◆ **Task brief**: The line count for "sidebar" is all that is needed: say how many lines in the listing below contain it.

◆ **Data section**:
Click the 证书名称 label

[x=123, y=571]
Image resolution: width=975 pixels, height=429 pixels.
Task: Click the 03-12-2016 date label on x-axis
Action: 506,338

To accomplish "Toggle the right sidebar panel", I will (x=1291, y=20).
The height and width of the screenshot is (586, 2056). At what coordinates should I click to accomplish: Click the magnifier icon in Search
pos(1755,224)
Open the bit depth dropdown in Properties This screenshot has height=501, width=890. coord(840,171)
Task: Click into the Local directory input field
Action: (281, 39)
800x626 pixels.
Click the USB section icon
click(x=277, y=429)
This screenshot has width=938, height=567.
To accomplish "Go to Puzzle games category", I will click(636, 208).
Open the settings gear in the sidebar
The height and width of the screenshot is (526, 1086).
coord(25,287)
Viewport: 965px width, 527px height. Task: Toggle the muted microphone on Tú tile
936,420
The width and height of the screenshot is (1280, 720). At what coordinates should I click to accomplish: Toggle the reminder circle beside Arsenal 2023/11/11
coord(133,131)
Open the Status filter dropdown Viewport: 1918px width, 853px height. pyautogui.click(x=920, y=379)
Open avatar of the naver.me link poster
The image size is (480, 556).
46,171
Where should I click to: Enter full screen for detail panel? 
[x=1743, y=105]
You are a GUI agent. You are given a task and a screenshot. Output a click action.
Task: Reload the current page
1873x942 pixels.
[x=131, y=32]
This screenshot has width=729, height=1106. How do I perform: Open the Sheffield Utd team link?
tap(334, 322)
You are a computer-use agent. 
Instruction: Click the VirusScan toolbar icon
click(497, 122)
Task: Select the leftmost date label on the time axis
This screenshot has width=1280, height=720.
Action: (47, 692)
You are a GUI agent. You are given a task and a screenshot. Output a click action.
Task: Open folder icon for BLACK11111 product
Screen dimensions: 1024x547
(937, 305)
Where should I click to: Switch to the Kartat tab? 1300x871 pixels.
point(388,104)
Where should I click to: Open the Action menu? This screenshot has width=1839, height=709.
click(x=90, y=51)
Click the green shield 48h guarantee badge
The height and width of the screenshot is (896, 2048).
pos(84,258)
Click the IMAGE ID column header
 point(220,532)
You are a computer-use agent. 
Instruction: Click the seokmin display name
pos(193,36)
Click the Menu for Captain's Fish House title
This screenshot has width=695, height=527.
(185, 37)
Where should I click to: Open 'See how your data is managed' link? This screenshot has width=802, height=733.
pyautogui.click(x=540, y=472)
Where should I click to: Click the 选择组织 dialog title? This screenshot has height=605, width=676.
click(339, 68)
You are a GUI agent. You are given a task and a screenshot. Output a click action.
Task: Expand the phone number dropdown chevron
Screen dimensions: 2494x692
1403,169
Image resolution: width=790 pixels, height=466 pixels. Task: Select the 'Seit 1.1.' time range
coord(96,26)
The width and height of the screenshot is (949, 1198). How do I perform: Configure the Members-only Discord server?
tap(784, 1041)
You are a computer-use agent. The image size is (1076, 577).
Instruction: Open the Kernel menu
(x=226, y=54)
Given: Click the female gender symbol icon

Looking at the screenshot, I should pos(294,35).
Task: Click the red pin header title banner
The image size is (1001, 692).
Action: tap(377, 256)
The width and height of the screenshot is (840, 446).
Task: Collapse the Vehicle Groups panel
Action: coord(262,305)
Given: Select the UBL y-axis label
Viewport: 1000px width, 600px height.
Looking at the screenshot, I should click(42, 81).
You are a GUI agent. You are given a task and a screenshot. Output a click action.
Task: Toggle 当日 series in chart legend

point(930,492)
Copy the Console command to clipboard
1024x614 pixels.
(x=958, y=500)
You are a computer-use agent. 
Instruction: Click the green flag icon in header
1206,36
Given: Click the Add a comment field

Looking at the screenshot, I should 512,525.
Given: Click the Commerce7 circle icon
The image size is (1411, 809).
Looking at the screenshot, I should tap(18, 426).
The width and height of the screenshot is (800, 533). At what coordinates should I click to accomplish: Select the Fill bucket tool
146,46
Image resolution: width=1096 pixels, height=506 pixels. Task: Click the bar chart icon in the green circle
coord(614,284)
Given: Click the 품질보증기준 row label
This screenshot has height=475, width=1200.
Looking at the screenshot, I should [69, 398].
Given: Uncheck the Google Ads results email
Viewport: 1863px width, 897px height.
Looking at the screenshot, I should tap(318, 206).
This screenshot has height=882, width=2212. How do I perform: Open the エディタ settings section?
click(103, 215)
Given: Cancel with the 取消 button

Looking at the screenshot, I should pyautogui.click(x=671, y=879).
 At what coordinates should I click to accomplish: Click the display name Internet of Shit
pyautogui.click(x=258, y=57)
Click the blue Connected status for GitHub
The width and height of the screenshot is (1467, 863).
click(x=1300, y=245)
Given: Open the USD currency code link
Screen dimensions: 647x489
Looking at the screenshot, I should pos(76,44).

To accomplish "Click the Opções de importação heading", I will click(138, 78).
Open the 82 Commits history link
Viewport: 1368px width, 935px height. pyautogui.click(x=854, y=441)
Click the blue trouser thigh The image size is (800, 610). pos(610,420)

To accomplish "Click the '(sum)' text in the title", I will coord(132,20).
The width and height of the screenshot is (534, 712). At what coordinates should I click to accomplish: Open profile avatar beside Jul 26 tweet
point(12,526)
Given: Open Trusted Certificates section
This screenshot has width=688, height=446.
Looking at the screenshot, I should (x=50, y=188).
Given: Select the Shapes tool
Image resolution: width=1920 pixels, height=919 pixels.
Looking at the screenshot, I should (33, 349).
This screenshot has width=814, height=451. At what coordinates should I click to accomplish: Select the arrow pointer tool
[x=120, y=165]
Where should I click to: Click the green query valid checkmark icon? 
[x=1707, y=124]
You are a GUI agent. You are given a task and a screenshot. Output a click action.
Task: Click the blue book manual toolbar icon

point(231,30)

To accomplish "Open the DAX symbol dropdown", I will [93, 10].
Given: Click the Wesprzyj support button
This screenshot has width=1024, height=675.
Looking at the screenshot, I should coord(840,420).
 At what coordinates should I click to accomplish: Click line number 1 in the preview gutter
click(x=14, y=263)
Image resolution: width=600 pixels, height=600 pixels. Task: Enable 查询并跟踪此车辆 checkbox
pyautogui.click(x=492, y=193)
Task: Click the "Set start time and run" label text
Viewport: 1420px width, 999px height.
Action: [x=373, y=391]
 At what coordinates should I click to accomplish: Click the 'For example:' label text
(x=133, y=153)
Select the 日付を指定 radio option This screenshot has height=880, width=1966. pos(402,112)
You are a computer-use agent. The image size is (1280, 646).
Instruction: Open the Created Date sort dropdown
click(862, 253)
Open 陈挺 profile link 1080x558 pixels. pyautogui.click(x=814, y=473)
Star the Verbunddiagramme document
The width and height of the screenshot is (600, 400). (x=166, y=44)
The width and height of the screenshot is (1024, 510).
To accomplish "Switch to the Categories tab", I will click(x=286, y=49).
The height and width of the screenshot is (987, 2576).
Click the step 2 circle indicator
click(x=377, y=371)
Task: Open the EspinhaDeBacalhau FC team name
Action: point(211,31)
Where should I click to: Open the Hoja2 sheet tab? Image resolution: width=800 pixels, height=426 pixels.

◆ **Output**: 2